B1 ideology Cold War homework

How did ideological hostility worsen in 1946?

  • George Kennan’s Long Telegram (Feb 1946): Kennan warned the USA that the USSR was aggressively expansionist and would only respond to strength. This convinced Truman that communism had to be contained.

  • Churchill’s Iron Curtain Speech (March 1946): Churchill declared that Europe was divided between free Western democracies and Soviet-controlled Eastern Europe. This alarmed the USSR and made the split explicit.

  • Stalin’s reaction: Stalin compared Churchill to Hitler and accused the West of warmongering, claiming that the speech and U.S. policies showed an anti-Soviet alliance forming.

  • Novikov Telegram (Sept 1946): In response, Soviet diplomat Nikolai Novikov warned Stalin that the USA wanted world domination and was preparing for war. This confirmed Soviet fears of American aggression

By the end of 1946, both sides saw each other as a threat: the USA believed in containing communism, while the USSR believed it had to defend itself against capitalist encirclement. This made the ideological divide permanent.

1. Kennan’s X Article (July 1947)

  • Written anonymously in Foreign Affairs by George Kennan.

  • Argued that the USSR was expansionist, ideologically opposed to the West, and would try to spread communism wherever possible.

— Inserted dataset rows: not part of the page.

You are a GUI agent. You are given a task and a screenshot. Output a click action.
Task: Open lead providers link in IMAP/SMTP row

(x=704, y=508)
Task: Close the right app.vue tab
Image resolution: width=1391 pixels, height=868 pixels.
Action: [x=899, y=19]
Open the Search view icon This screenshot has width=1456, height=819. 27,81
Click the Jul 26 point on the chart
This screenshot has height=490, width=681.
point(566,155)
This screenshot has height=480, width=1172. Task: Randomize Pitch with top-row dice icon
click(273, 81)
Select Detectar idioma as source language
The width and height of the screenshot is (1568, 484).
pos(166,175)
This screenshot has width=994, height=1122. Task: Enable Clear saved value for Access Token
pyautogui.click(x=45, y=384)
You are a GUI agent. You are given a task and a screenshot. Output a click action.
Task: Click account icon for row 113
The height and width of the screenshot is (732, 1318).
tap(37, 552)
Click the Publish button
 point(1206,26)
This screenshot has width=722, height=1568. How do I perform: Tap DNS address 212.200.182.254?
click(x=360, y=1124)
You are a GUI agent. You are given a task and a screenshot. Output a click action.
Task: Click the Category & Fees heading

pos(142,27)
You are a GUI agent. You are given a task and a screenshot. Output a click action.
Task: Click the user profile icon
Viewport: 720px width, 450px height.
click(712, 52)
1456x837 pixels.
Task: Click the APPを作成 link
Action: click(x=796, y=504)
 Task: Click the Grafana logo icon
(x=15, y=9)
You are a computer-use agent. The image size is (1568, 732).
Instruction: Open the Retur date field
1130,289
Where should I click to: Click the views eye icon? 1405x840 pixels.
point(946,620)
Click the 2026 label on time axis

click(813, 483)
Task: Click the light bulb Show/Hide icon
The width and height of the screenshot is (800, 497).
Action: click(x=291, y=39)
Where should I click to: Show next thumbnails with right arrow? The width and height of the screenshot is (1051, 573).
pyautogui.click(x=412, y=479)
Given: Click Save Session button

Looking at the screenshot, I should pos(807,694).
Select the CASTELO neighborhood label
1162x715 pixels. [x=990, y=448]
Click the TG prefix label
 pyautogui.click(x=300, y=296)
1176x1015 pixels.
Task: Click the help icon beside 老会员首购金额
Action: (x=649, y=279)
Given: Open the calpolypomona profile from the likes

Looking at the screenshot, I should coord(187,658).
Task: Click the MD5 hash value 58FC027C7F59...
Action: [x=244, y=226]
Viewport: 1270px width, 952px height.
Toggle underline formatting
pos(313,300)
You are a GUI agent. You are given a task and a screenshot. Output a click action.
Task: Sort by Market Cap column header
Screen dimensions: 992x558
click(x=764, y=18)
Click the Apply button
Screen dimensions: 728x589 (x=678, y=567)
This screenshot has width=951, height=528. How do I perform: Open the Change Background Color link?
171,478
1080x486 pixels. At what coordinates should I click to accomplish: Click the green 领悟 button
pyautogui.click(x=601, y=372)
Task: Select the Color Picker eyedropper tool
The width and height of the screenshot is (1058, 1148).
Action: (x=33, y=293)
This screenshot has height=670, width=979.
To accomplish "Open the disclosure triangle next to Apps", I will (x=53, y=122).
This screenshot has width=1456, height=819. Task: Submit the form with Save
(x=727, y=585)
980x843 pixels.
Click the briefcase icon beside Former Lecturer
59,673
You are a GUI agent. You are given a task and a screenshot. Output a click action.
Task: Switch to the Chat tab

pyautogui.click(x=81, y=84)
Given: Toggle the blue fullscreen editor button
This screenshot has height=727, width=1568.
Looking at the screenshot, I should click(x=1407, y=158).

  • Called for “containment”: the USA must resist Soviet influence politically, economically, and militarily.

  • → This hardened U.S. foreign policy into a long-term struggle against communism.


2. Zhdanov’s “Two Camps” Speech (Sept 1947)

  • Soviet response, delivered at the founding of Cominform.

  • Claimed the world was divided into two hostile camps:

    • the imperialist, capitalist camp (led by the USA), and

    • the democratic, communist camp (led by the USSR).

  • Portrayed the USA as seeking world domination and the USSR as the defender of peace.

  • → This formalised the ideological split and gave justification for tightening Soviet control in Eastern Europe.


3. NSC-68 (April 1950)

  • A top-secret U.S. policy document.

  • Claimed the USSR wanted global domination and posed a direct military threat.

  • Recommended a massive build-up of U.S. military power (quadrupling defence spending) and a more aggressive stance worldwide.

  • → Marked a dramatic escalation from economic/political containment to militarised containment.


How did tensions worsen?

Together, these three showed a cycle of deepening hostility:

  • Kennan framed the USSR as inherently aggressive → U.S. containment.

  • Zhdanov framed the USA as imperialist → Soviet bloc unity.

  • NSC-68 framed the USSR as a military threat → arms race and militarisation.

By 1950, both sides saw the other as bent on world domination, making cooperation impossible and locking them into the Cold War.